Project View options let you choose what information is displayed next to each node. You can display all or a subset of these choices: build translator, code size, data size, description, location, name, number of lines, node type, Style Sheet, output, run-time nodes, project node.

Build Attributes indicate how a Target node will be built by the compiler. The Project Manager uses special glyphs in the left margin to indicate the build attributes of Target node. To apply build attributes to a node (and for a reference on the different Project Manager glyphs), right-click the node, then choose Edit Local Options from the SpeedMenu and select the Build Attributes topic.

View Build Attributes

Style Sheets

A Style Sheet is a group of option settings. Option settings control how target nodes in your project are built. You can attach Style Sheets to entire projects or to individual nodes in a project.

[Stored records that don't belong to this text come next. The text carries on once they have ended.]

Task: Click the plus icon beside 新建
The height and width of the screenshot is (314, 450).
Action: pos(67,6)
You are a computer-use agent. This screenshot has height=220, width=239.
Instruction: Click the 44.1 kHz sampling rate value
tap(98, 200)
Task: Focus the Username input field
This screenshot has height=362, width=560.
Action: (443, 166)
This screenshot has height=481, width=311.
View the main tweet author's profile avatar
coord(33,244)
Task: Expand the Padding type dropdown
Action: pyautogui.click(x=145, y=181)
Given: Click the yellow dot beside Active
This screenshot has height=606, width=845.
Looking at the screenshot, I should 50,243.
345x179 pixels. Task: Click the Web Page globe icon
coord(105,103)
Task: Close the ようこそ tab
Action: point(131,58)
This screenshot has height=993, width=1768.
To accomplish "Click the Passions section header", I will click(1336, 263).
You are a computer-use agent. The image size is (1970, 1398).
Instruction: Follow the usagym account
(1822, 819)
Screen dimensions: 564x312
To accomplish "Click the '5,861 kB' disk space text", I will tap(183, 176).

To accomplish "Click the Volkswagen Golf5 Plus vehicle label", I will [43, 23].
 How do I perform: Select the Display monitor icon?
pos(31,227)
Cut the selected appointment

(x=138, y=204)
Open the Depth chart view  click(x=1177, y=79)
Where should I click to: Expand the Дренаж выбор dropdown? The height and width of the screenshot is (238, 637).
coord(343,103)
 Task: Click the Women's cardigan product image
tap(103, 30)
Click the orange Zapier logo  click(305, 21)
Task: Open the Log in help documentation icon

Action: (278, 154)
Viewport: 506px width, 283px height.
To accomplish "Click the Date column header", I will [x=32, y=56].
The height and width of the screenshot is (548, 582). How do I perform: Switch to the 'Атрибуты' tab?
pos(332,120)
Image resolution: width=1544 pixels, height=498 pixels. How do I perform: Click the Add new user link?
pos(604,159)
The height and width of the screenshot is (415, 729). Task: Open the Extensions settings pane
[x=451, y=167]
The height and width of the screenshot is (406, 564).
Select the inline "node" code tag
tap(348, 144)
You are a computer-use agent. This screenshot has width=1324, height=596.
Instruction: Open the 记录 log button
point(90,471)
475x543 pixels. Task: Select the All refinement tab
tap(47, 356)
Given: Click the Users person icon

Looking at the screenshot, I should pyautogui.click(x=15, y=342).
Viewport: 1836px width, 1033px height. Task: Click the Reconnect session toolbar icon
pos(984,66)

You can attach one or more Style Sheets to your entire project or assign one or more Style Sheets to individual nodes in your project. You can use the default Style Sheet set up by Project | New Project or you can attach your own Style Sheet.

View Style Sheet dialog

A Source Pool is a collection of nodes that a Target node references as a single unit. Using source pools in your project, you can share common nodes or project options. A source pool can share a Style Sheet between targets, or invoke a tool at a specific location in your build process.

Source Pools are particularly helpful when you have a set of header files that needs to be included throughout your project. If you place the header files in a Source Pool, you can easily reference them by each node that uses them. Then, if you need to make changes to the group of header files, you only have to update the one Source Pool. Sharing a set of source files is also invaluable when you are building two versions of a library—using a Source Pool insures that both library versions are always in-sync.

With Source Pools, multiple Target nodes can share a single set of options settings. If the options are contained in a single Style Sheet, and multiple targets in a project use this Style Sheet, each Target node can reference a Source Pool that contains that Style Sheet.